Stated task
Turn the items into a numbered list, starting with the line that contains "Uncheck the Set as Default checkbox" and going on through the end of the items. Skip blank lines and leave the pictures out.

Records for processing
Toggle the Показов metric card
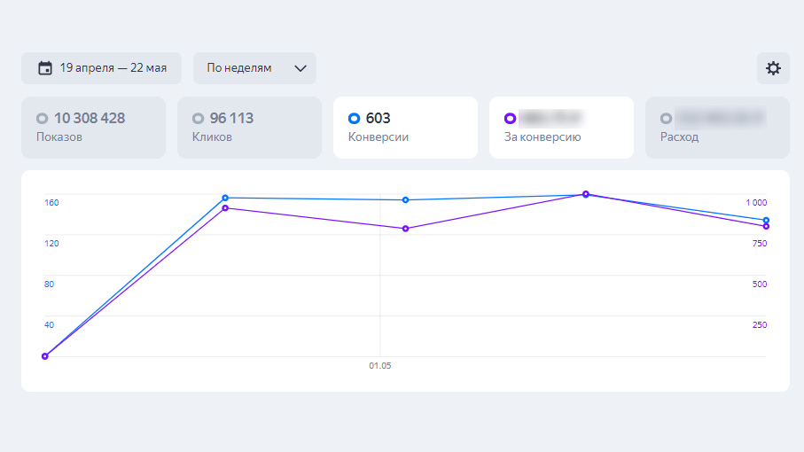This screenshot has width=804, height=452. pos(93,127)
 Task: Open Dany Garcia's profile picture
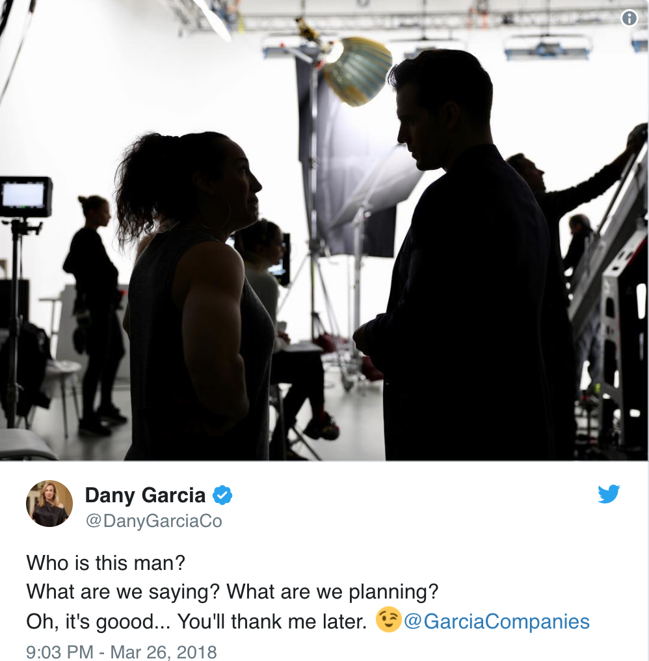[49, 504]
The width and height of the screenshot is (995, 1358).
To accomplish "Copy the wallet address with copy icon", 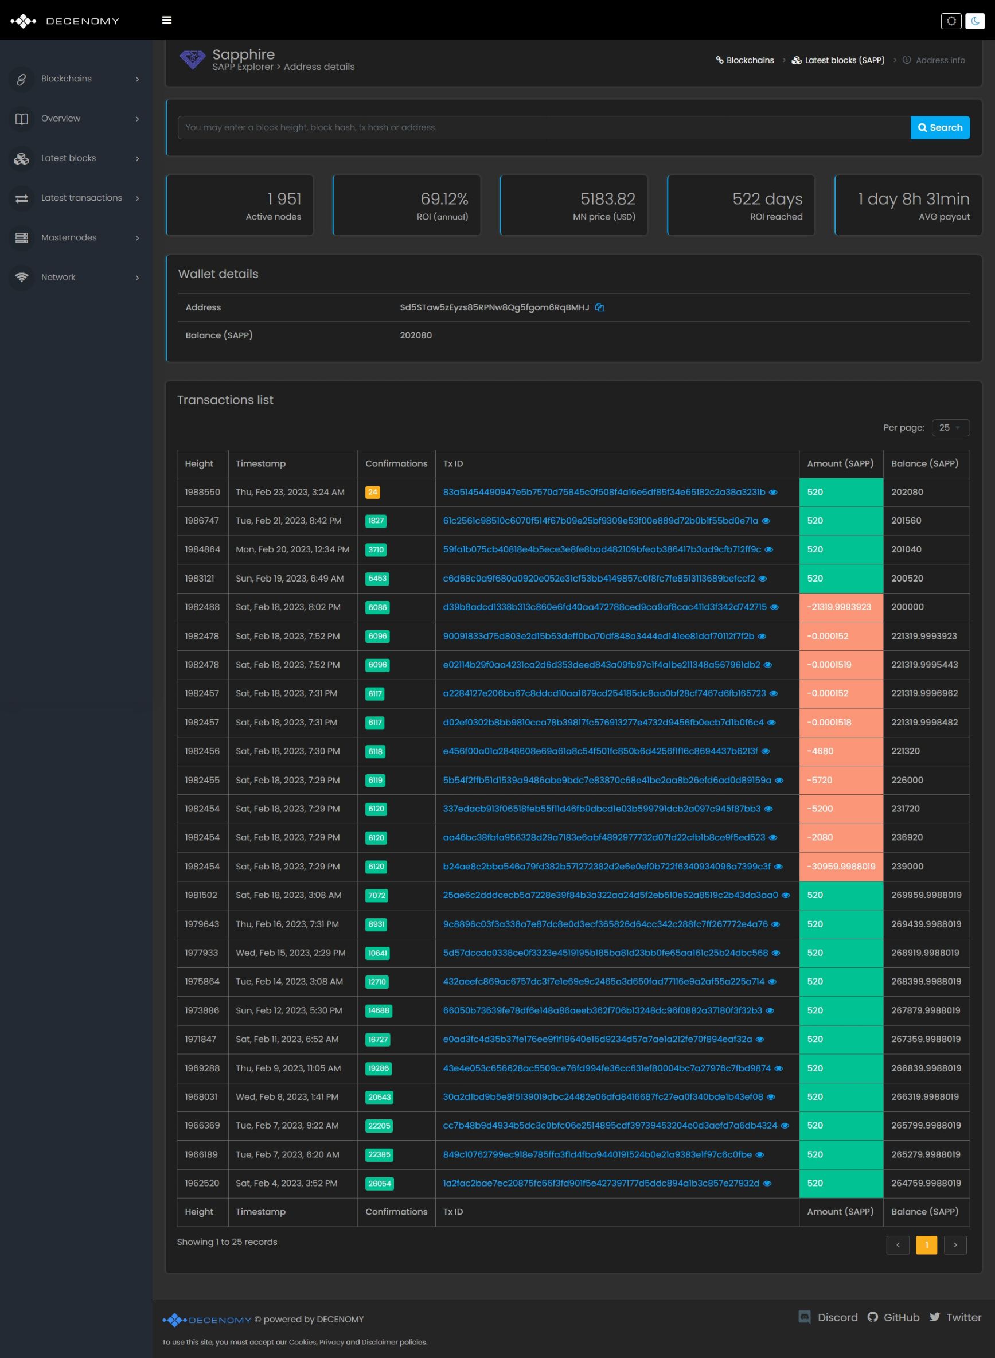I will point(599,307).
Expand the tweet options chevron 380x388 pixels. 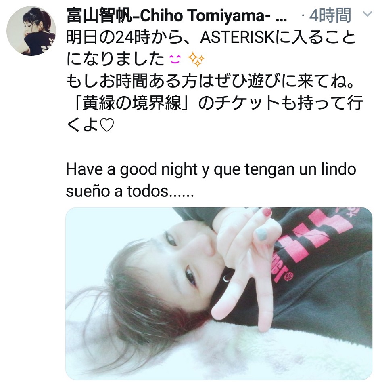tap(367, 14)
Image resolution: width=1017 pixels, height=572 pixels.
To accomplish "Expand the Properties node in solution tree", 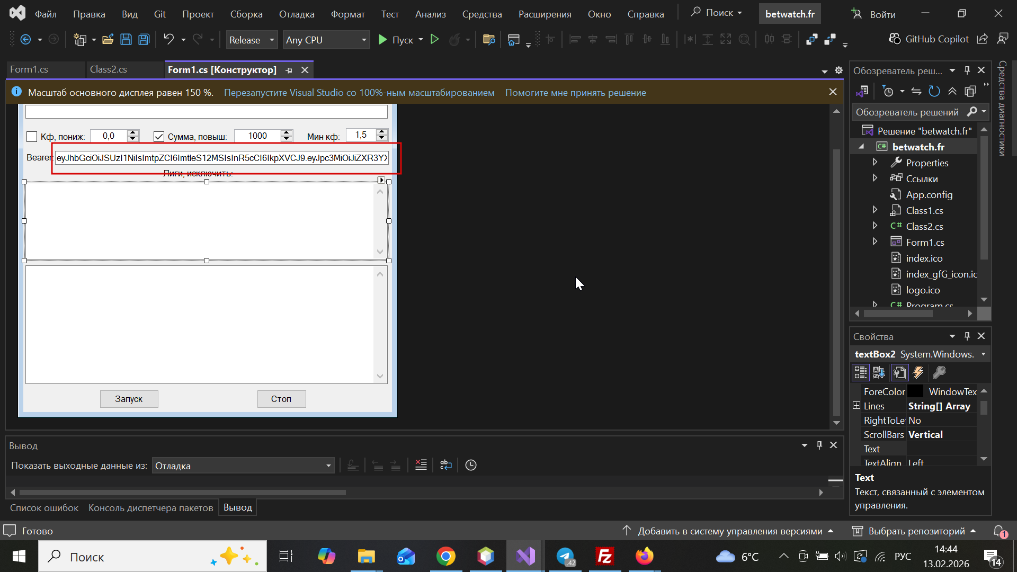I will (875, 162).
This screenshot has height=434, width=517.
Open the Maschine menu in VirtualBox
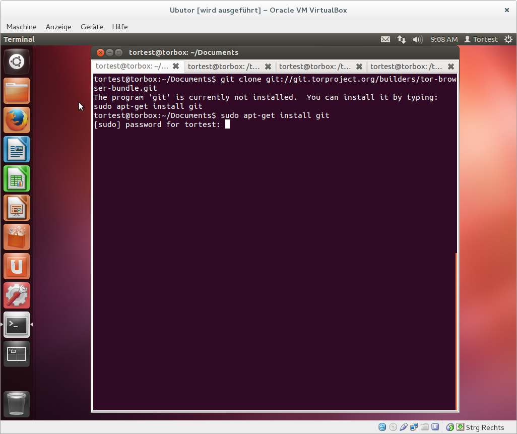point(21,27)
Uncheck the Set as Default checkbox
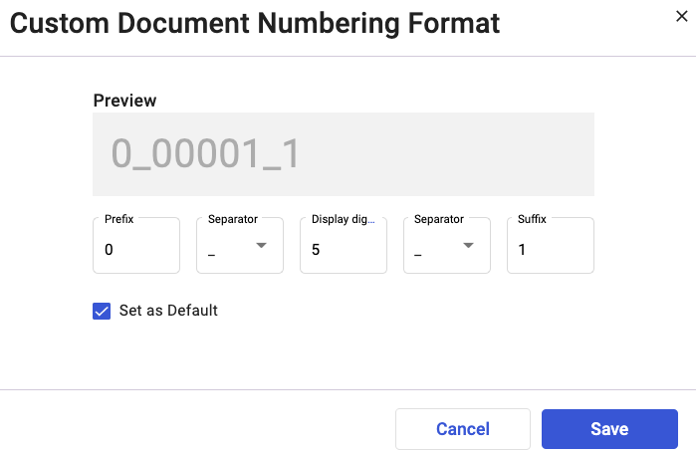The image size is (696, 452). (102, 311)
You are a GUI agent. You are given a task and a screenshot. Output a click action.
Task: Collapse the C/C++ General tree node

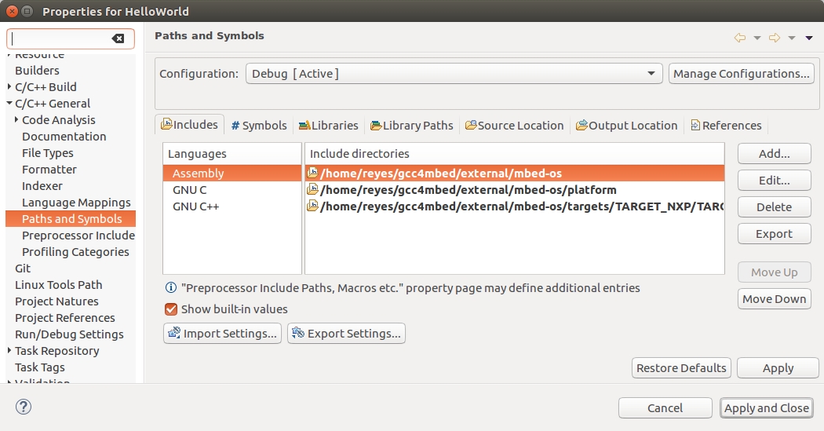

Result of this exercise
1. Uncheck the Set as Default checkbox
2. The image size is (696, 452). (102, 311)
3. You are a GUI agent. You are given a task and a screenshot. Output a click action.
4. Task: Collapse the C/C++ General tree node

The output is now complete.